Exercise description: From top to bottom, each entry below must be reproduced exactly.

Available records:
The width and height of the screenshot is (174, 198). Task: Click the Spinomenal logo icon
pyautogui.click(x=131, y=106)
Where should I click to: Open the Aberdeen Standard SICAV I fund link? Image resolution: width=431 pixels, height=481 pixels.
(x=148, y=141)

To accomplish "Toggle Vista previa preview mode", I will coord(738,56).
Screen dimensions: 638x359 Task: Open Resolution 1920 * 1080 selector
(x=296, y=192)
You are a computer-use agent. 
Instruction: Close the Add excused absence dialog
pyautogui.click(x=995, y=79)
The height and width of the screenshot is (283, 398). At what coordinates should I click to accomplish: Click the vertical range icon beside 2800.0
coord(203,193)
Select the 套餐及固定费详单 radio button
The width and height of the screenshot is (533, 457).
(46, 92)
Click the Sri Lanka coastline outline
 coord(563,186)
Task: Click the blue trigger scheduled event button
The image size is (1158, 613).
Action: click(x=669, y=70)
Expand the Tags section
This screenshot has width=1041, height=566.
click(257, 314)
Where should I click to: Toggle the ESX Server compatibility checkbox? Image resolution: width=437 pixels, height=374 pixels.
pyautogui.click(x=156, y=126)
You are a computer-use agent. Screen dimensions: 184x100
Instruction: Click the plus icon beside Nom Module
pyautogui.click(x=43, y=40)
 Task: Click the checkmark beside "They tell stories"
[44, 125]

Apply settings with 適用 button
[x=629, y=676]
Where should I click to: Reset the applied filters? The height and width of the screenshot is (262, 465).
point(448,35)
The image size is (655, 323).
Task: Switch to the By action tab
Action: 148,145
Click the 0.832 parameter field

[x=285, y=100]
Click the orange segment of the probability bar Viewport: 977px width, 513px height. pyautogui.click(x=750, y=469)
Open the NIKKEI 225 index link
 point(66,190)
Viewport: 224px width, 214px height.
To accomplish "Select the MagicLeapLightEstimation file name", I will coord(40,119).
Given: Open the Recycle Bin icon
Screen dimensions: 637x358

Task answer:
The width and height of the screenshot is (174, 198). Task: Click the Spinomenal logo icon
pyautogui.click(x=131, y=106)
Where should I click to: Open the Aberdeen Standard SICAV I fund link? Image resolution: width=431 pixels, height=481 pixels.
(x=148, y=141)

To accomplish "Toggle Vista previa preview mode", I will coord(738,56).
Screen dimensions: 638x359 Task: Open Resolution 1920 * 1080 selector
(x=296, y=192)
You are a computer-use agent. 
Instruction: Close the Add excused absence dialog
pyautogui.click(x=995, y=79)
The height and width of the screenshot is (283, 398). At what coordinates should I click to accomplish: Click the vertical range icon beside 2800.0
coord(203,193)
Select the 套餐及固定费详单 radio button
The width and height of the screenshot is (533, 457).
(46, 92)
Click the Sri Lanka coastline outline
 coord(563,186)
Task: Click the blue trigger scheduled event button
The image size is (1158, 613).
Action: click(x=669, y=70)
Expand the Tags section
This screenshot has width=1041, height=566.
click(257, 314)
Where should I click to: Toggle the ESX Server compatibility checkbox? Image resolution: width=437 pixels, height=374 pixels.
pyautogui.click(x=156, y=126)
You are a computer-use agent. Screen dimensions: 184x100
Instruction: Click the plus icon beside Nom Module
pyautogui.click(x=43, y=40)
 Task: Click the checkmark beside "They tell stories"
[44, 125]

Apply settings with 適用 button
[x=629, y=676]
Where should I click to: Reset the applied filters? The height and width of the screenshot is (262, 465).
point(448,35)
The image size is (655, 323).
Task: Switch to the By action tab
Action: 148,145
Click the 0.832 parameter field

[x=285, y=100]
Click the orange segment of the probability bar Viewport: 977px width, 513px height. pyautogui.click(x=750, y=469)
Open the NIKKEI 225 index link
 point(66,190)
Viewport: 224px width, 214px height.
To accomplish "Select the MagicLeapLightEstimation file name", I will coord(40,119).
Given: Open the Recycle Bin icon
Screen dimensions: 637x358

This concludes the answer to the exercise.